There is only one place in the United States to hold the world’s fair, and that is New York city. No one appreciates or admires the enterprise and energy of our great Western cities more than I do, but I am sure their populations will consent to put aside selfish considerations in order to make the exhibition of ’92 a credit to our republic in the highest degree. To expect every visitor to America to travel half way across the continent, after making the ocean journey, would have the same effect upon prospective visitors as the thought to an American of a journey to St. Petersburg instead of London. Aside from that, New York is our metropolis, and the foremost city of America in the best American sense. Again, in considering the financial success of the fair, we depend upon American visitors, upon the people who visit it, not once, but half a dozen or a score of times, and pay their admission each time. New York is virtually our centre of population. It is of easy access to the people of Boston, Philadelphia, Washington, Pittsburg, Baltimore, Bridgeport, and all the great cities of the East, whose combined population is probably twenty or one hundred times that in a similar radius around of any other city that has been mentioned for the exposition. The fair must not be off the island, however. The best site for it, in my judgment, is the one selected by the committee at the north end of Central Park.

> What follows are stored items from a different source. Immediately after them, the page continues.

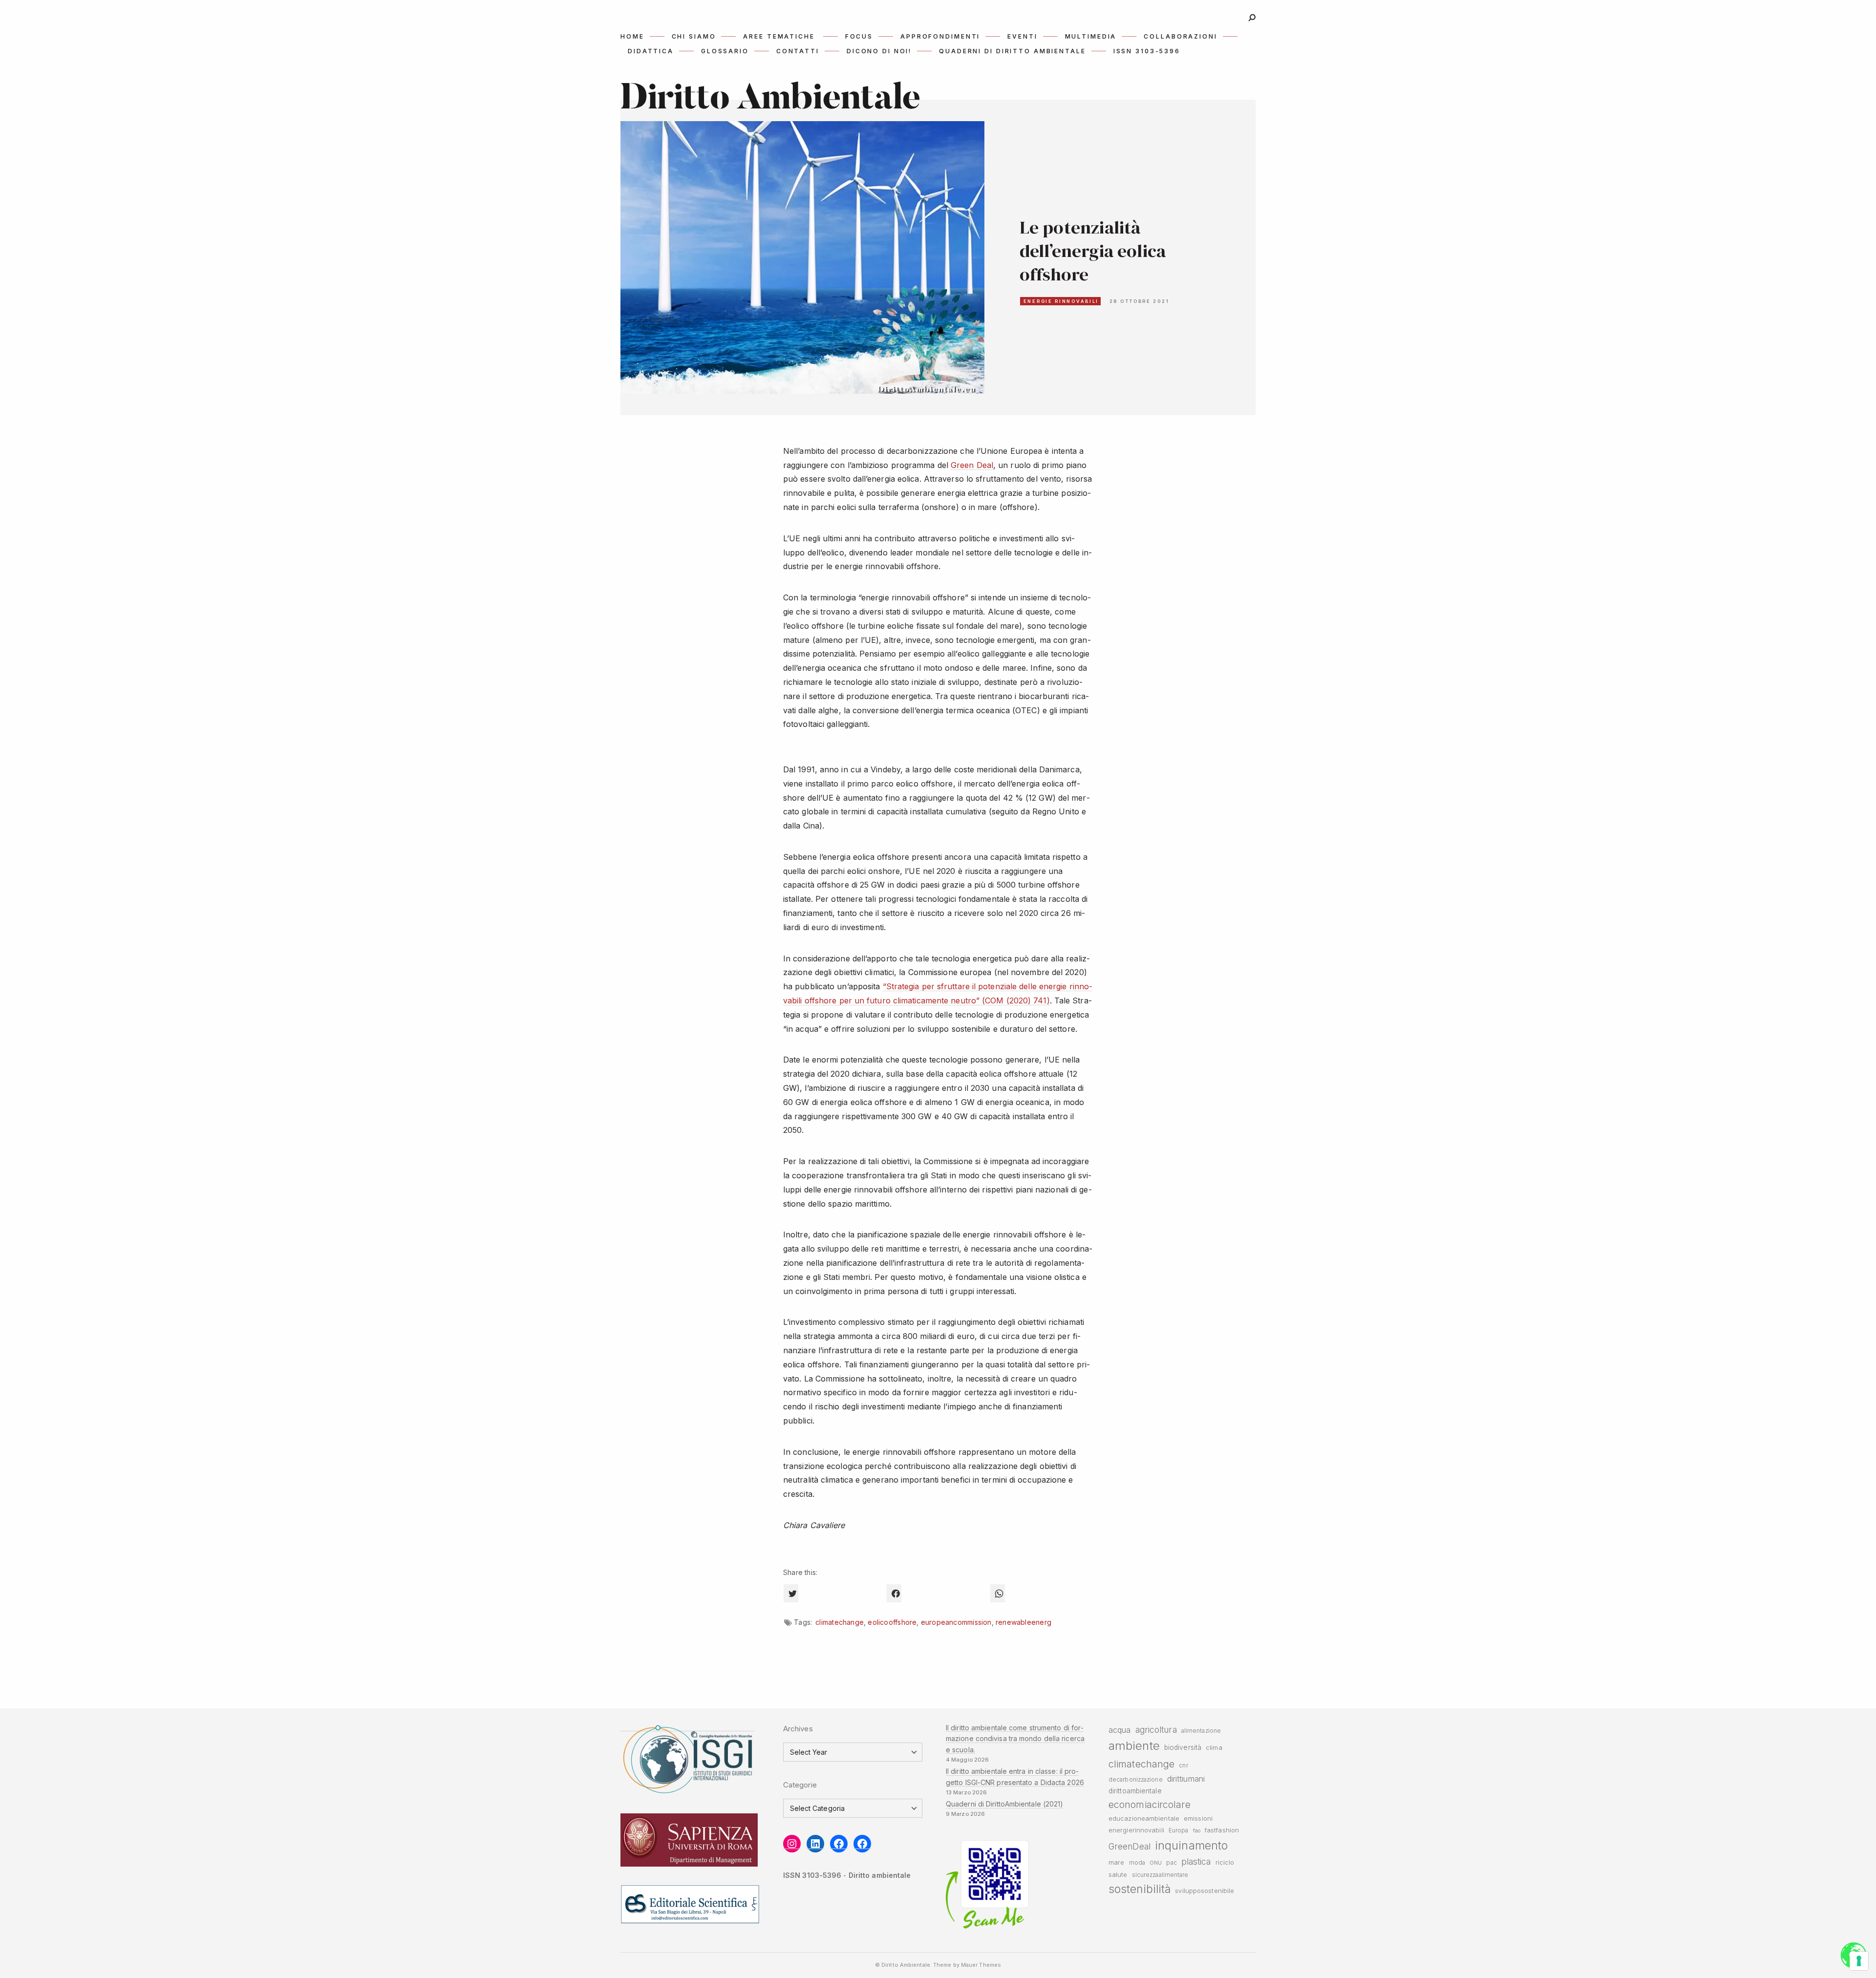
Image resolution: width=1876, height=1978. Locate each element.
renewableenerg (1023, 1622)
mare (1116, 1862)
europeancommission (956, 1622)
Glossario (725, 51)
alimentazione (1201, 1730)
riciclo (1225, 1862)
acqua (1119, 1730)
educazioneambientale (1144, 1818)
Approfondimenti (940, 36)
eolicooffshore (892, 1622)
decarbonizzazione (1136, 1779)
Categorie (800, 1784)
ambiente (1134, 1746)
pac (1171, 1862)
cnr (1183, 1765)
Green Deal (972, 465)
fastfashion (1222, 1830)
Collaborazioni (1180, 36)
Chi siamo (694, 36)
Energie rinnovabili (1061, 301)
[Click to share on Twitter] (791, 1593)
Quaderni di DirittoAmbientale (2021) (1004, 1804)
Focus (859, 36)
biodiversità (1182, 1747)
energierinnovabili (1136, 1830)
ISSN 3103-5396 (1146, 51)
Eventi (1022, 36)
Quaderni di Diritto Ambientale (1012, 51)
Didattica (651, 51)
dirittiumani (1186, 1779)
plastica (1196, 1861)
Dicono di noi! (879, 51)
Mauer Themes (981, 1964)
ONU (1156, 1863)
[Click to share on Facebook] (894, 1593)
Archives (798, 1728)
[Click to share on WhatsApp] (997, 1593)
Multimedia (1091, 36)
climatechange (839, 1622)
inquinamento (1191, 1845)
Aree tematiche (778, 36)
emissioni (1198, 1818)
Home (632, 36)
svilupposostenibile (1204, 1890)
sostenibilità (1140, 1889)
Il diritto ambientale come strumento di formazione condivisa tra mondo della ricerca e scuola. (1015, 1738)
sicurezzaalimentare (1160, 1875)
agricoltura (1156, 1729)
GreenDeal (1130, 1846)
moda (1137, 1862)
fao (1196, 1831)
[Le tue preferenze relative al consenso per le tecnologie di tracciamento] (1859, 1961)
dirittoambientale (1135, 1791)
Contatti (797, 51)
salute (1118, 1874)
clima (1214, 1747)
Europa (1179, 1830)
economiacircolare (1150, 1804)
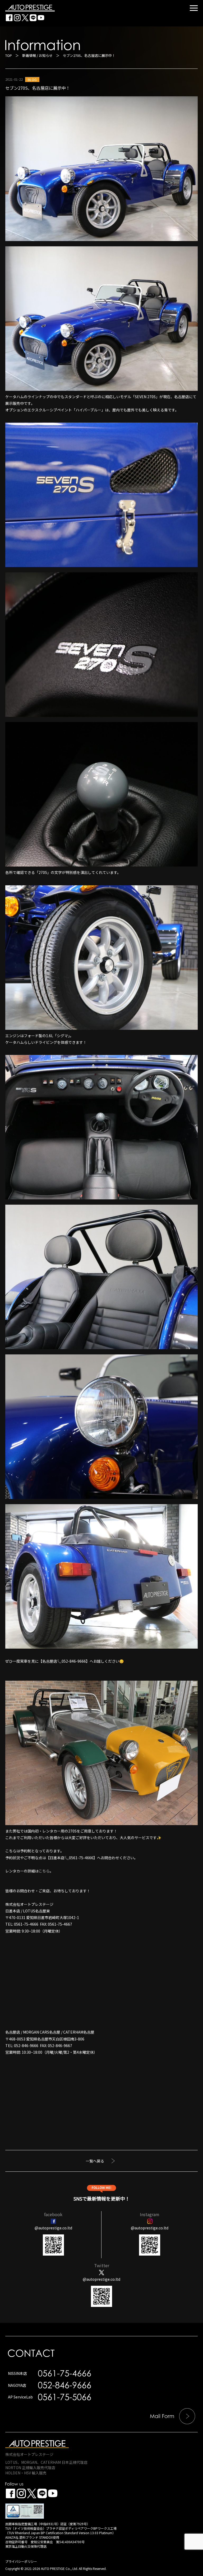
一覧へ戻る (95, 2161)
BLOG (32, 79)
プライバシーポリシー (21, 2561)
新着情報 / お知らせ (37, 55)
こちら (44, 1871)
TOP (8, 55)
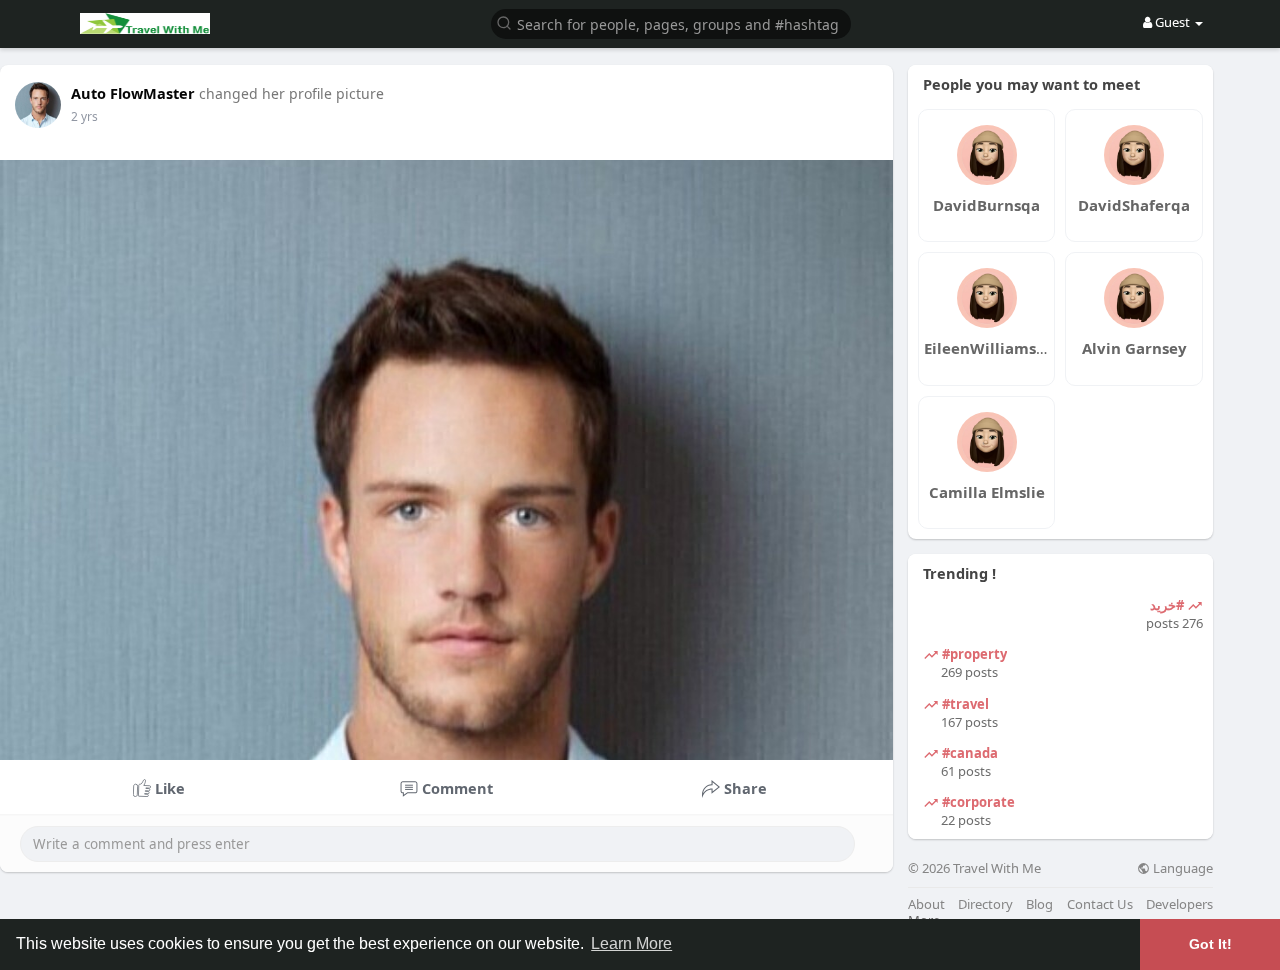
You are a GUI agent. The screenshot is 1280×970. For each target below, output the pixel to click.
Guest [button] (1172, 22)
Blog (1039, 904)
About (926, 904)
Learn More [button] (631, 943)
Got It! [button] (1210, 944)
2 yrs (84, 116)
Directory (985, 904)
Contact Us (1100, 904)
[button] (671, 22)
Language (1181, 868)
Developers (1179, 904)
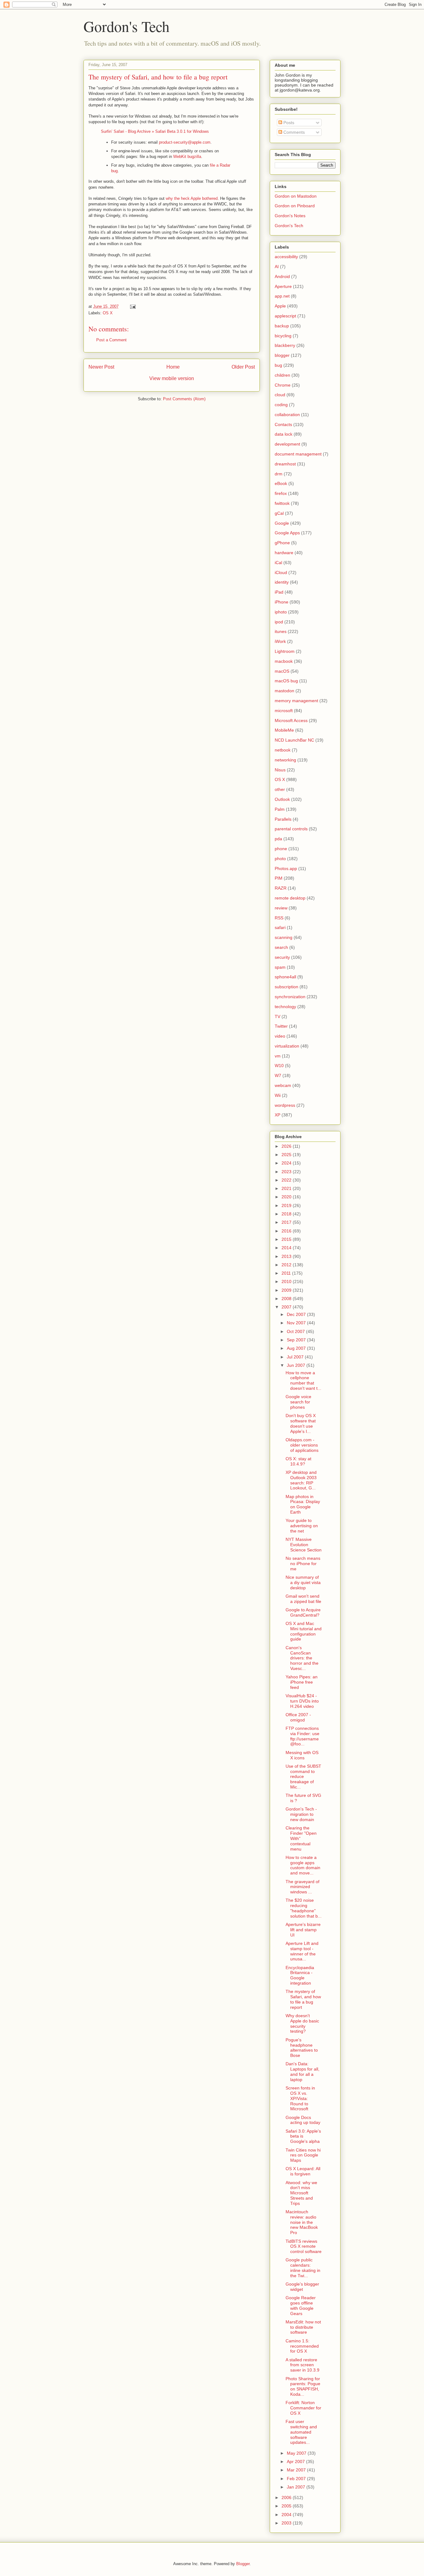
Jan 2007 (296, 2486)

What novel feature would I propose? Now, I will present the Fair Committee with one of my ideas–an idea that might bring me in a million of money. In the museum at Boolak, in Egypt, lies the mummy fled corpse of Rameses II, the Pharaoh of the Exodus, with that of his daughter, the saviour of Moses, and other less distinguished of the royal Egyptian family of that era. I had authorized an agent to offer the Egyptian Government as much as $100,000 to allow me to exhibit those remains in Europe and the United States. I will relinguish [sic] my right of priority of claim in the idea to the Fair Committee. Let them obtain the loan of these mortuary relics from the Egyptian Government, and allow the Khedive to send his own soldiers to guard the coffins. Think of the stupendousness of the incongruity! To exhibit to the people of the nineteenth century, in a country not discovered until 2,000 or 3,000 years after his death, the corpse of the king of whom we have the earliest record! Consider, too, that that corpse is so perfectly preserved after thousands of years in the tomb that its features are almost perfect; so perfect that every man, woman, and child who looks upon the mummy may know the countenance of the despot who exerted so great an influence upon the history of the world. And it might be a useful thought to this generation, proud of its scientific and mechanical triumphs, to bear in mind that the art that embalmed the body of Rameses so perfectly is lost, with a great many others that were known to remote antiquity.